先輩とは街のカフェで偶然出会った。「うちの子は二人とも小学生になってね」「もうそんなに大きくなったんですか」という会話のあと、本人にはとうとう言えずじまいだった「きちんとご挨拶もしないまま退職することになってしまってごめんなさい」ということを伝えた。ようやく謝ることができたと安堵した瞬間に目が覚めた。先輩からの返事は聞けなかった。胸のつかえが下りた感覚だけが残っていた。

知人とは見知らぬ街を旅していた。入った店でスキーウェアや民族衣装などを見ながら話し、キャリーケースのガラガラ音をBGMに歩きながら話し、なんでもないことをひたすら話した。辿り着いた駅でその人を見送った。これからどこに行くのかと聞くと、言わないよ! とその人らしいおどけた口調で言われた。握手もハグもできなかったが、体温が伝わってくるような笑顔だった。

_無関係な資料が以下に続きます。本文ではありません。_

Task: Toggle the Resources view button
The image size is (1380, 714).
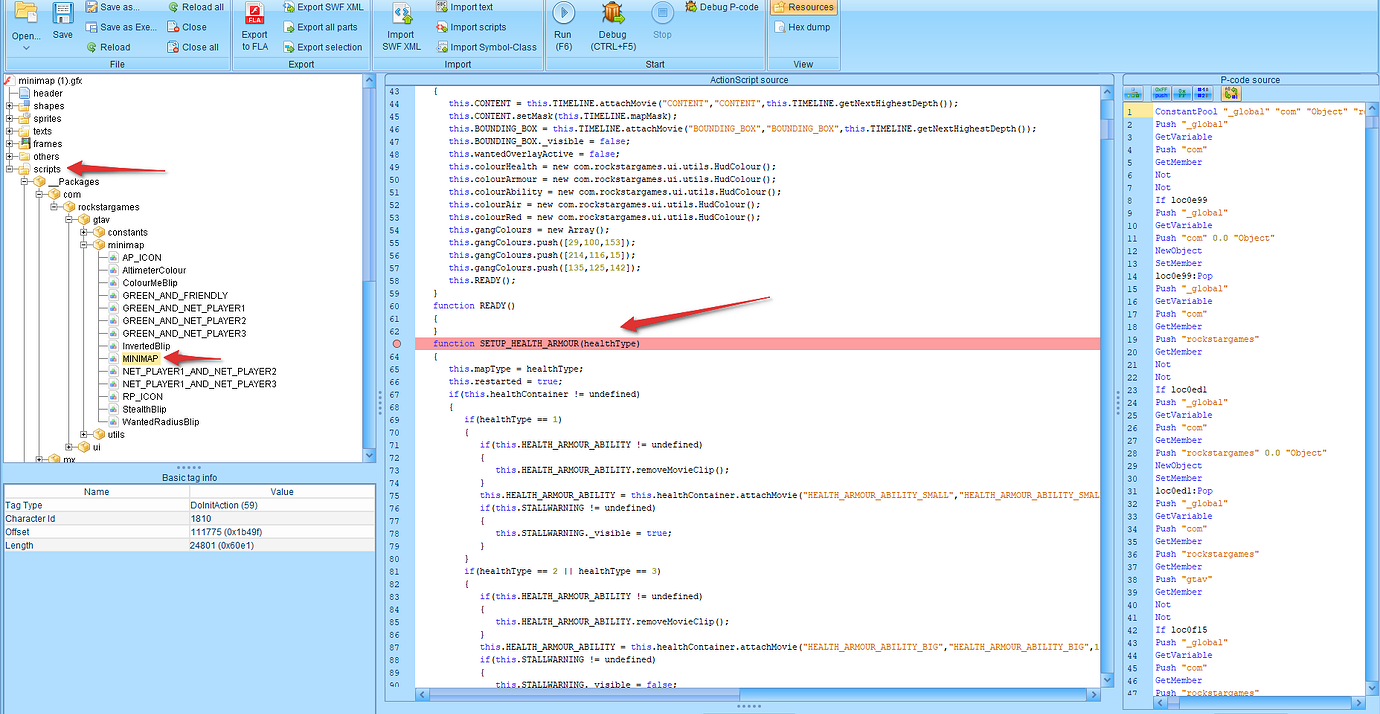Action: [802, 8]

祖母とは彼女が住んでいた家で過ごした。やや褪せたムーミンがプリントされたグラスにビールを注いで二人で飲んだ。〇〇ちゃんとこんなふうに過ごしたかったんよ、と祖母が言うのに、私もと答えた。飲み終わったら彼女が乗っていた単車の後ろに乗せてもらった。畑で獲れたキュウリを篭いっぱいに携えて、金色の稲穂をかき分けるように走って、最後は彗星のように消えていった。

三人とも存命だが、あの頃の彼らにはもう二度と会えない。あったかもしれない未来、存在しない未来、過ごしたかった未来を夢に見るとき、脳と宇宙が似ているという説が頭に浮かぶ。宇宙のどこかにもう一人の私ともう一人の彼らがいて、眠っているときにその世界を覗かせてもらっているのだとしたら。そう考えると、目が覚めたときの寂しさや切なさもそう悪いものではないような気がしてくる。